(Source records)
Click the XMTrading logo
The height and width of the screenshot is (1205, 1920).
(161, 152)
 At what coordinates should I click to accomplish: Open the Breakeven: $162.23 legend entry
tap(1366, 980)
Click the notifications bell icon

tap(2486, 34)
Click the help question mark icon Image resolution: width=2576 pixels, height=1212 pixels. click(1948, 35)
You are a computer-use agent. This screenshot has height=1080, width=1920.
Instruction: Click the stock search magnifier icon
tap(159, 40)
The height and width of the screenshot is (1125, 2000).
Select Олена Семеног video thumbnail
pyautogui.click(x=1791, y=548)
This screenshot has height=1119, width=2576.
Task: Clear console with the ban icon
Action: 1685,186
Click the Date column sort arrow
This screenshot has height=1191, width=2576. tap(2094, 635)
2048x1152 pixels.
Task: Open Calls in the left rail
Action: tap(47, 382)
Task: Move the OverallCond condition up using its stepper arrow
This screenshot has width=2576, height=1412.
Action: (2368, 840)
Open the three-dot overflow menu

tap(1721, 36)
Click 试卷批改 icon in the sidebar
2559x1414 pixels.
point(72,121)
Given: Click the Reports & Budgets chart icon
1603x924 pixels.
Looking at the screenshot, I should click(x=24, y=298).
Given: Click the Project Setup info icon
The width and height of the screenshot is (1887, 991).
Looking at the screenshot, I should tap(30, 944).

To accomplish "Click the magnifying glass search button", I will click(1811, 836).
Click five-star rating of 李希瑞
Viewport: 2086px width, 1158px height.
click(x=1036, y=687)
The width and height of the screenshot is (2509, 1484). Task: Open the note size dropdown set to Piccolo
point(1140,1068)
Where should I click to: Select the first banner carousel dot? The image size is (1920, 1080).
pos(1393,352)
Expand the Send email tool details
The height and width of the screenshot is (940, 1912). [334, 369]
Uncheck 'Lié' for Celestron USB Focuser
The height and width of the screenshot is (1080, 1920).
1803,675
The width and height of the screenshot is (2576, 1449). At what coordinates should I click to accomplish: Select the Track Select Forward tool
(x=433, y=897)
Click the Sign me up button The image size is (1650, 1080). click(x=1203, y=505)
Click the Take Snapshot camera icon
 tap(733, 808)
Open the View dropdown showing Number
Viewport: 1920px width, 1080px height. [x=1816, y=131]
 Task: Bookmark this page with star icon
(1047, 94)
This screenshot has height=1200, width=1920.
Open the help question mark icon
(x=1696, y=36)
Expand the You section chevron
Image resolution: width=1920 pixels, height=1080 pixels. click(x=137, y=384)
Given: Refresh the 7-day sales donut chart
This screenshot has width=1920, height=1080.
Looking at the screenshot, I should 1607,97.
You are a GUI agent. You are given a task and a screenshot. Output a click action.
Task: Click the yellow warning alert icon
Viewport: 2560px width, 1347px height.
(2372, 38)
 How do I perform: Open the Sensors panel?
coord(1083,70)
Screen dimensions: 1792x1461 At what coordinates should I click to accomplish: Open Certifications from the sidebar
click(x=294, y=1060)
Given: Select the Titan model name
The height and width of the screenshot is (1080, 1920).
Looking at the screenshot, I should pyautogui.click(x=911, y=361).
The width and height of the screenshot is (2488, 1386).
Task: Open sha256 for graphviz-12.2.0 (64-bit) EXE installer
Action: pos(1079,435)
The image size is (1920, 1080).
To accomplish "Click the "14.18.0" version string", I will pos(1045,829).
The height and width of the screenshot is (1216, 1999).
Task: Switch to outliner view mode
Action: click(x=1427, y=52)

**Instructions to follow:**
Reproduce the data shown above with every line intact.

**Your response:**
Click the XMTrading logo
The height and width of the screenshot is (1205, 1920).
(161, 152)
 At what coordinates should I click to accomplish: Open the Breakeven: $162.23 legend entry
tap(1366, 980)
Click the notifications bell icon

tap(2486, 34)
Click the help question mark icon Image resolution: width=2576 pixels, height=1212 pixels. click(1948, 35)
You are a computer-use agent. This screenshot has height=1080, width=1920.
Instruction: Click the stock search magnifier icon
tap(159, 40)
The height and width of the screenshot is (1125, 2000).
Select Олена Семеног video thumbnail
pyautogui.click(x=1791, y=548)
This screenshot has height=1119, width=2576.
Task: Clear console with the ban icon
Action: 1685,186
Click the Date column sort arrow
This screenshot has height=1191, width=2576. tap(2094, 635)
2048x1152 pixels.
Task: Open Calls in the left rail
Action: tap(47, 382)
Task: Move the OverallCond condition up using its stepper arrow
This screenshot has width=2576, height=1412.
Action: (2368, 840)
Open the three-dot overflow menu

tap(1721, 36)
Click 试卷批改 icon in the sidebar
2559x1414 pixels.
point(72,121)
Given: Click the Reports & Budgets chart icon
1603x924 pixels.
Looking at the screenshot, I should click(x=24, y=298).
Given: Click the Project Setup info icon
The width and height of the screenshot is (1887, 991).
Looking at the screenshot, I should tap(30, 944).

To accomplish "Click the magnifying glass search button", I will click(1811, 836).
Click five-star rating of 李希瑞
Viewport: 2086px width, 1158px height.
click(x=1036, y=687)
The width and height of the screenshot is (2509, 1484). Task: Open the note size dropdown set to Piccolo
point(1140,1068)
Where should I click to: Select the first banner carousel dot? The image size is (1920, 1080).
pos(1393,352)
Expand the Send email tool details
The height and width of the screenshot is (940, 1912). [334, 369]
Uncheck 'Lié' for Celestron USB Focuser
The height and width of the screenshot is (1080, 1920).
1803,675
The width and height of the screenshot is (2576, 1449). At what coordinates should I click to accomplish: Select the Track Select Forward tool
(x=433, y=897)
Click the Sign me up button The image size is (1650, 1080). click(x=1203, y=505)
Click the Take Snapshot camera icon
 tap(733, 808)
Open the View dropdown showing Number
Viewport: 1920px width, 1080px height. [x=1816, y=131]
 Task: Bookmark this page with star icon
(1047, 94)
This screenshot has height=1200, width=1920.
Open the help question mark icon
(x=1696, y=36)
Expand the You section chevron
Image resolution: width=1920 pixels, height=1080 pixels. click(x=137, y=384)
Given: Refresh the 7-day sales donut chart
This screenshot has width=1920, height=1080.
Looking at the screenshot, I should 1607,97.
You are a GUI agent. You are given a task and a screenshot. Output a click action.
Task: Click the yellow warning alert icon
Viewport: 2560px width, 1347px height.
(2372, 38)
 How do I perform: Open the Sensors panel?
coord(1083,70)
Screen dimensions: 1792x1461 At what coordinates should I click to accomplish: Open Certifications from the sidebar
click(x=294, y=1060)
Given: Select the Titan model name
The height and width of the screenshot is (1080, 1920).
Looking at the screenshot, I should pyautogui.click(x=911, y=361).
The width and height of the screenshot is (2488, 1386).
Task: Open sha256 for graphviz-12.2.0 (64-bit) EXE installer
Action: pos(1079,435)
The image size is (1920, 1080).
To accomplish "Click the "14.18.0" version string", I will pos(1045,829).
The height and width of the screenshot is (1216, 1999).
Task: Switch to outliner view mode
Action: click(x=1427, y=52)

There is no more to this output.